Smuggling Armageddon: The Nuclear Black Market in the Former Soviet Union and Europe, by Rensselaer W. Lee III '59 (St. Martin's, $26.95) -- A look at illegal trade in nuclear materials in the Newly Independent States and Europe and its threats to international security and stability. Lee is an associate scholar at the Foreign Policy Research Institute.

Design for Manufacturability Handbook, by James G. Bralla '50 (McGraw-Hill, $125) -- The second, revised edition of this resource details the principles and procedures for designing products to ensure easy and economical manufacture. Bralla is a manufacturing consultant.
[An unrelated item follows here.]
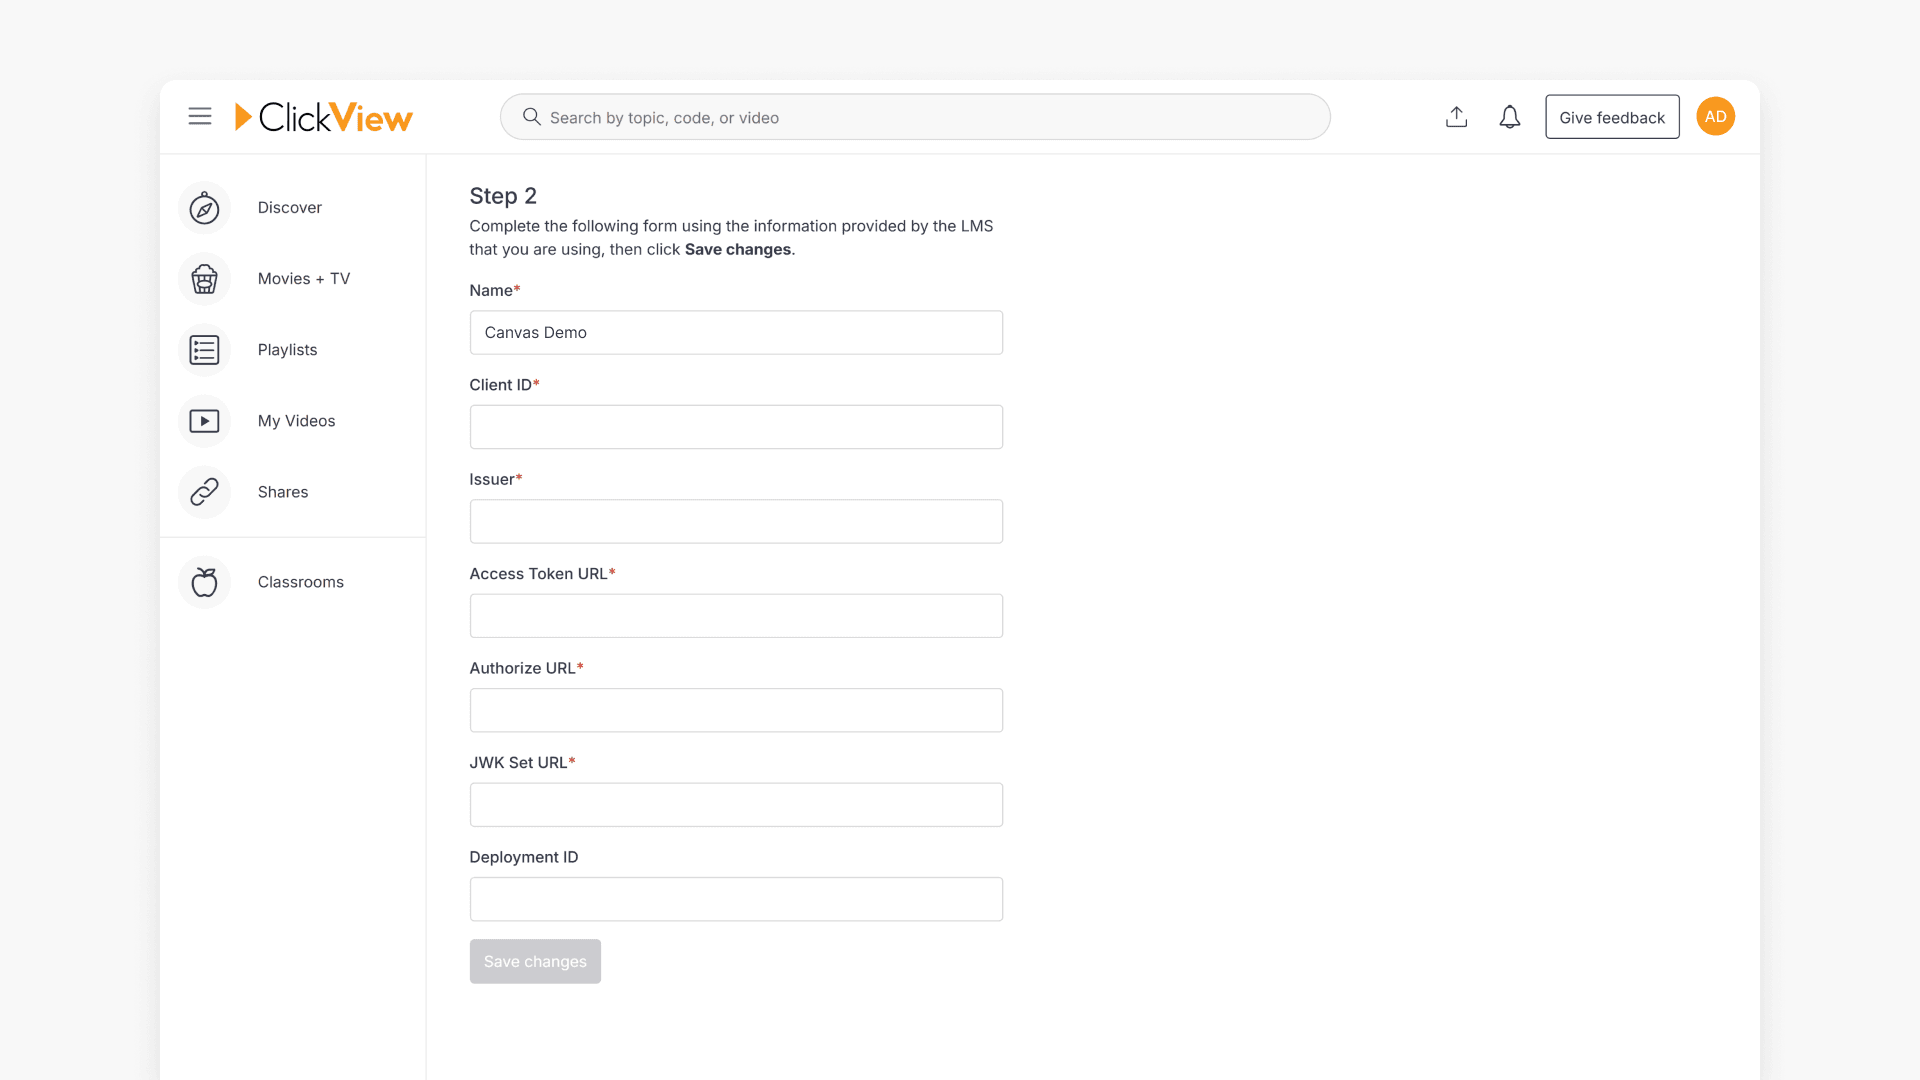Click the ClickView logo
Screen dimensions: 1920x1080
pyautogui.click(x=323, y=116)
Taken for Granted: The Future of U.S.-British Relations, by Philip Seib '70 (Praeger, $35) -- Examines the future of Anglo-American relations in the context of post-Cold War developments. Seib argues that the U.S. and Great Britain would benefit from a reappraisal and reaffirmation of their historical ties. He is a professor of journalism at Southern Methodist University.

Abraham Lincoln, Constitutionalism, and Equal Rights in the Civil War Era, by Herman Belz '59 (Fordham, $18) -- An interdisciplinary analysis of the political and constitutional climate during the Civil War. The author studies Lincoln as the focus of contemporary controversy and subsequent historical debate over the character of Civil War Constitutionalism. Belz is a professor of history at the University of Maryland at College Park.

The Liberal Civil War: Fraternity and Fratricide on the Left, edited by Jim Tuck '51 (University Press of America, $39.50) -- Explores the internal struggles and external actions of the liberal community, including labor unions and Americans for Democratic Action, during the early years of the Cold War. Tuck is a historian and syndicated columnist.

From Revenue Sharing to Deficit Sharing: General Revenue Sharing and Cities, by Bruce A. Wallin '70 (Georgetown, $19.95) -- A historical account of the General Revenue Sharing Program which also argues for reconsideration of a program of federal unrestricted aid. Wallin is an assistant professor at Northeastern University.

The Valuation of Technology: Business and Financial Issues in R&D, by F. Peter Boer '61 (John Wiley & Sons) -- A professional reference guide to the financial issues relating to research and development and to analytical tools for the assessment of new technologies. Boer is a professor of management and engineering at Yale.

Plastics Compounding: Equipment and Processing, edited by David B. Todd *52 (Hanser Gardner, $128) -- A handbook presenting comprehensive treatment of the various types of plastics-compounding equipment available and a description of polymer processing. Todd is a chemical engineer.